Nako ne finit pas sa phrase. Elle détourne le regard, les lèvres pincées, et laisse tout juste Moanaura lui mettre une main consolatrice sur l'épaule. Je me serais bien réjoui pour la Capitaine, mais premièrement c'est tout sauf le moment, deuxièmement, l'expression du visage de cette dernière me fait plus me dire qu'elle soutient un camarade de galère, plus qu'elle essaie de gratter des points auprès de sa crush.
Tous unis dans le même deuil et la même douleur, et bientôt dans la même peur.
Ansgar hoche la tête.
« Les seuls à avoir un alibi pour ce matin sont donc, jusqu'à preuve du contraire, moi, Ade, Thibault, Emerens, et dans une moindre mesure, Alannah.
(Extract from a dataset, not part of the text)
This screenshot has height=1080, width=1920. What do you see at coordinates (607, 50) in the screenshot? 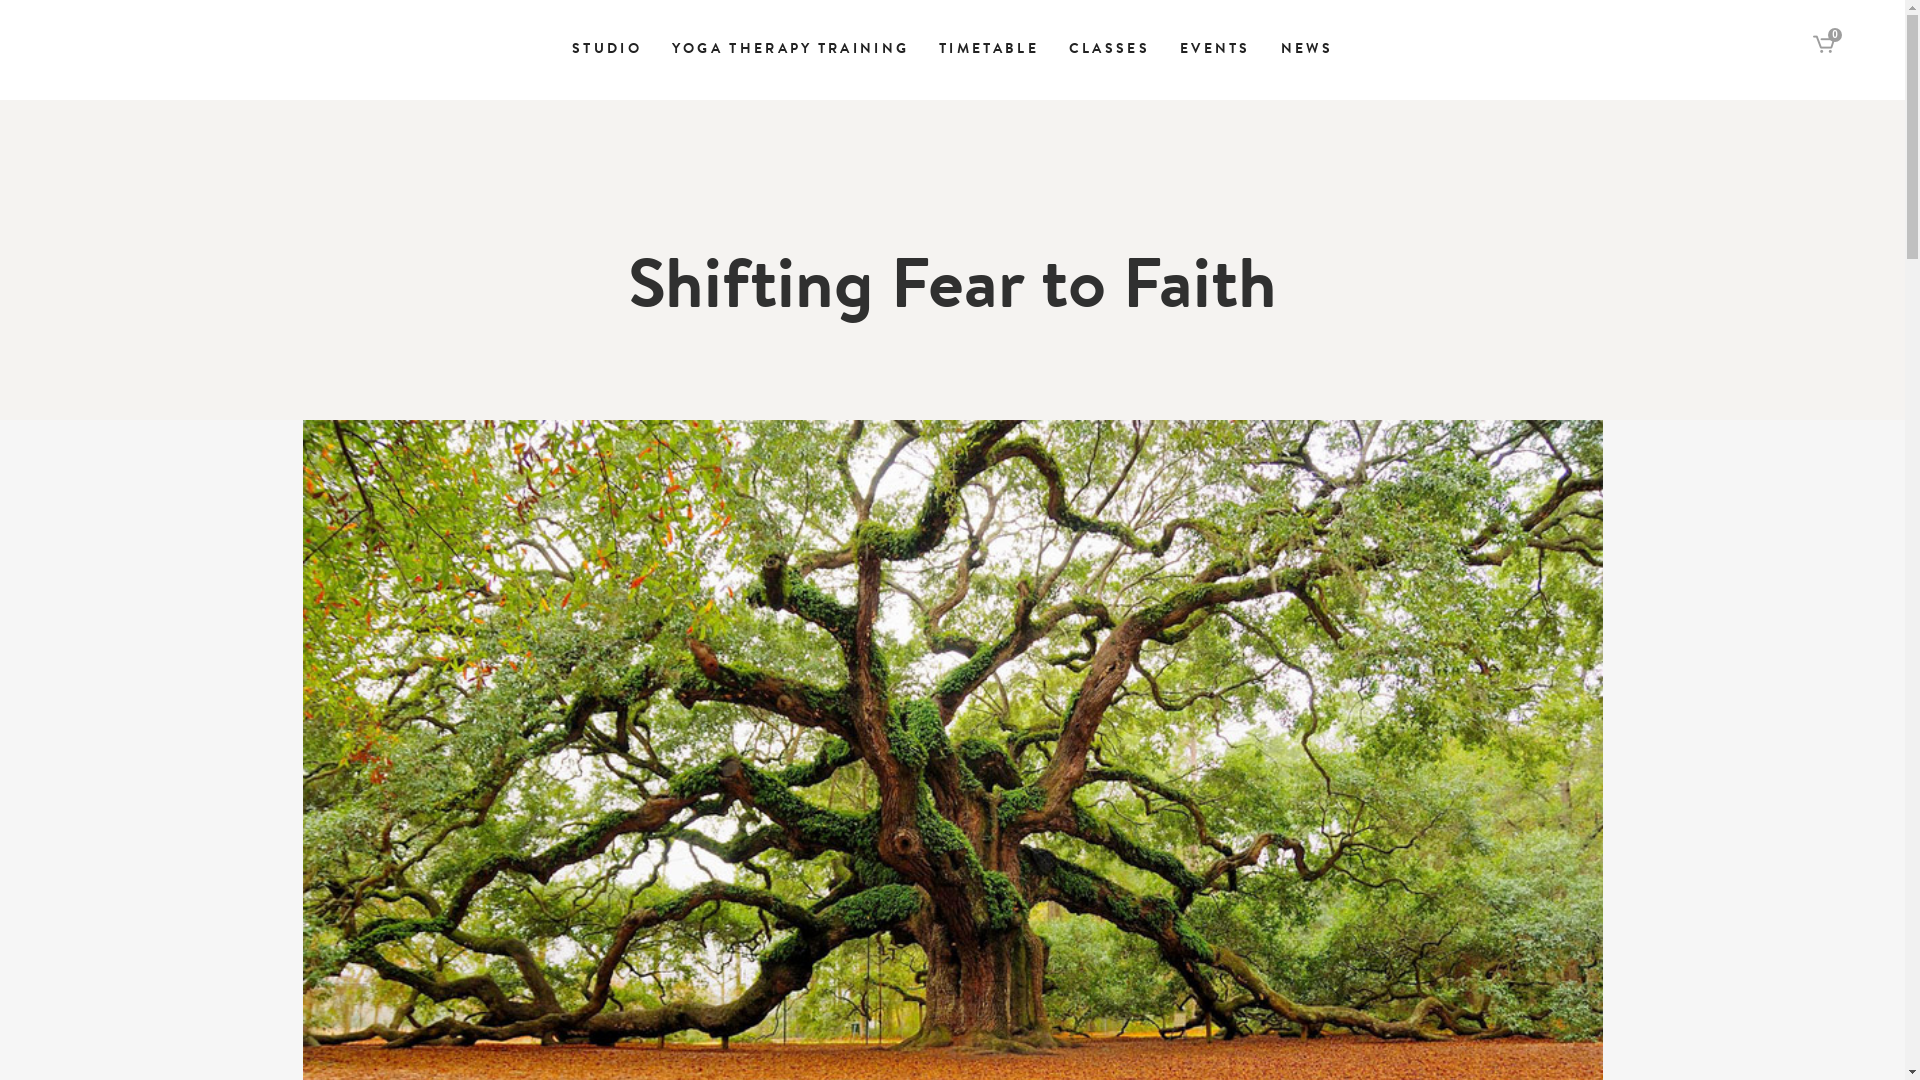
I see `STUDIO` at bounding box center [607, 50].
Je pense que nous quatre formerons un groupe d'enquête afin d'éviter un schéma où nous confierions l'enquête à deux meurtriers ; puisque nous avons, encore une fois, des alibis en duo. Les autres, je préfère que vous restiez au lounge jusqu'aux interrogatoires, dont nous déciderons ensemble des questions. Ça vous va ?
— Moi, ça me va, Ansgar, intervient Ibrahim, mais Kimura ? Qu'est-ce que je fais d'elle ? C'est une suspecte potentielle...
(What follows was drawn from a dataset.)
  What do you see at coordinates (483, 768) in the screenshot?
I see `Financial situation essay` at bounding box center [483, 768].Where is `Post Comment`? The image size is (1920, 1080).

— Si tu veux bien la surveiller pendant toute la durée de l'enquête, cela m'arrangerait, finit par dire Ansgar. Prends toutes les mesures qui te sembleront nécessaires jusqu'à ce que j'aie pu démêler cette affaire avec elle. J'aimerais en faire une priorité, mais malheureusement, j'ai peur que nous ne disposions encore que de douze heures...
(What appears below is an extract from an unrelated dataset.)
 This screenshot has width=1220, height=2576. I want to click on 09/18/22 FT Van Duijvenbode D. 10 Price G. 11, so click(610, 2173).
— Exactement ! C'est qu'elle est douée, la petite Ansgar. J'ai même plus besoin de dire les choses, maintenant ! »
C'est la voix du Fan. Tout le monde ne peut retenir une grimace à son arrivée, et plus encore alors qu'il sourit au cadavre d'Houshang avant de lui faire un petit signe ; mais le pire, sans doute, c'est l'expression extatique de l'Artiste, qui semble le plus heureux que je ne l'ai jamais vu depuis l'exécution de Ruben. Il est même... Encore plus joyeux qu'avant.
Et surtout, il est là.
Nous avons croisé le Fan maintes et maintes fois durant nos trois mois dans le cercle 4. Mais l'Artiste, pas la moindre trace, et encore moins de satisfaction. Pas de mobiles. Pas de secrets. Et aujourd'hui, sa présence ne signifie qu'une seule chose. Notre moment de tranquillité est bel et bien terminé.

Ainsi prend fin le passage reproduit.